| Assignment |
Down to the last line, transcribe the records verbatim and exclude the images.

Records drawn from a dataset
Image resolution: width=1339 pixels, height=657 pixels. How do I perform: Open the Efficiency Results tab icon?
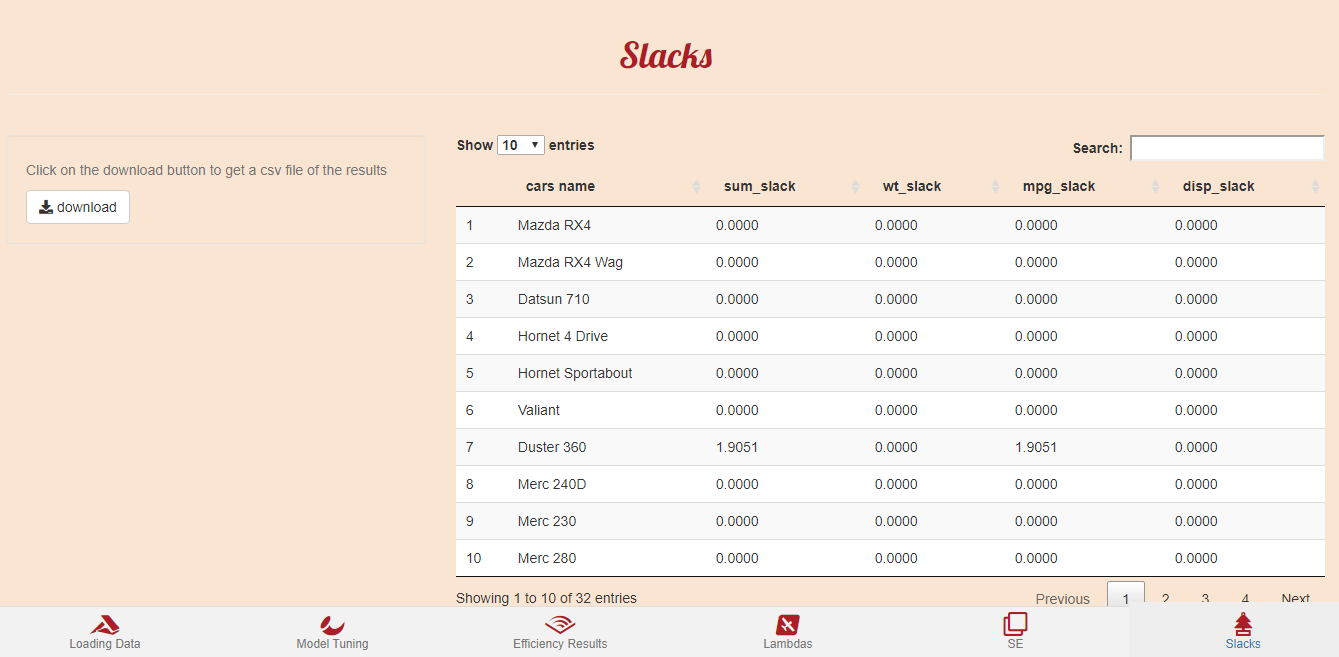coord(560,626)
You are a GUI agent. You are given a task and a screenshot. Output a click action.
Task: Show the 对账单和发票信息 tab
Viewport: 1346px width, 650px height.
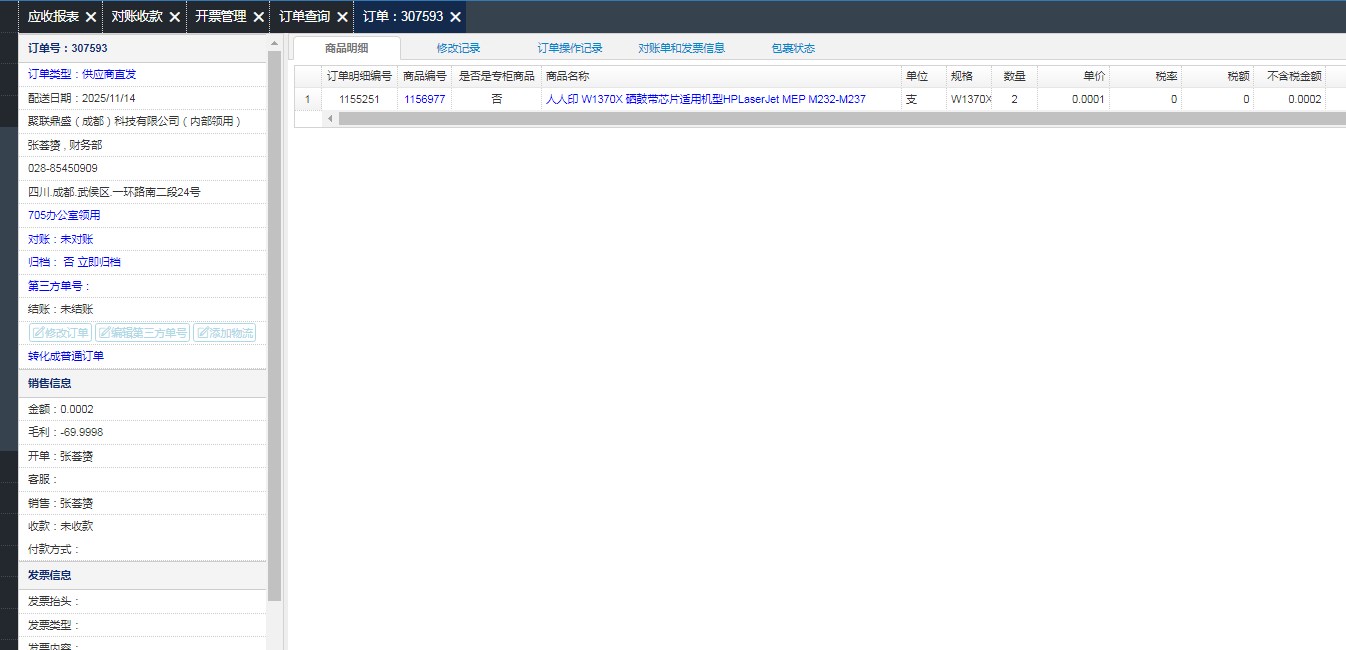681,48
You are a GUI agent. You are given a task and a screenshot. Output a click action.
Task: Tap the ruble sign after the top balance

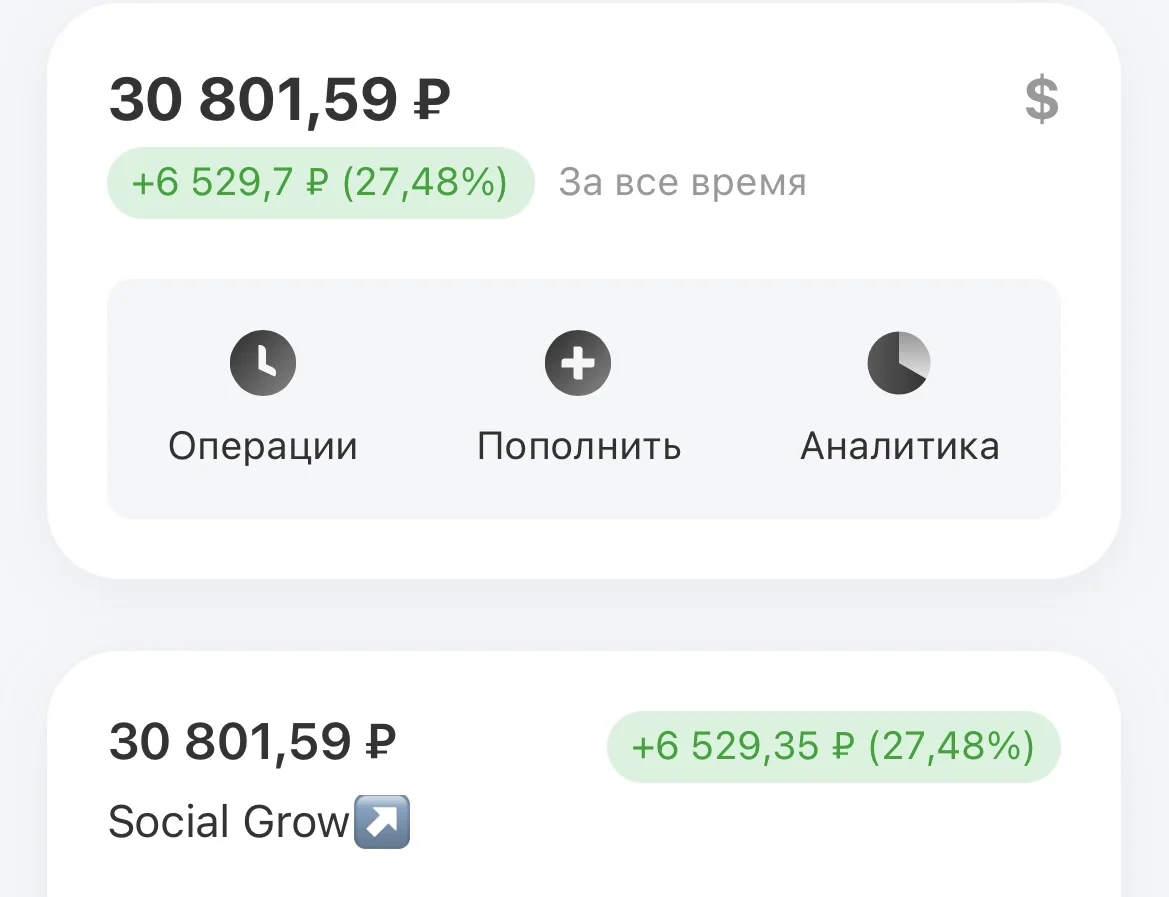point(432,100)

| Completed exercise |
Image resolution: width=1339 pixels, height=657 pixels. How do I perform: Open the Efficiency Results tab icon?
coord(560,626)
You are a GUI agent. You are given a task and a screenshot. Output a click action.
Task: Show the 对账单和发票信息 tab
Viewport: 1346px width, 650px height.
681,48
You are a GUI agent. You are given a task and a screenshot. Output a click action.
Task: Tap the ruble sign after the top balance

point(432,100)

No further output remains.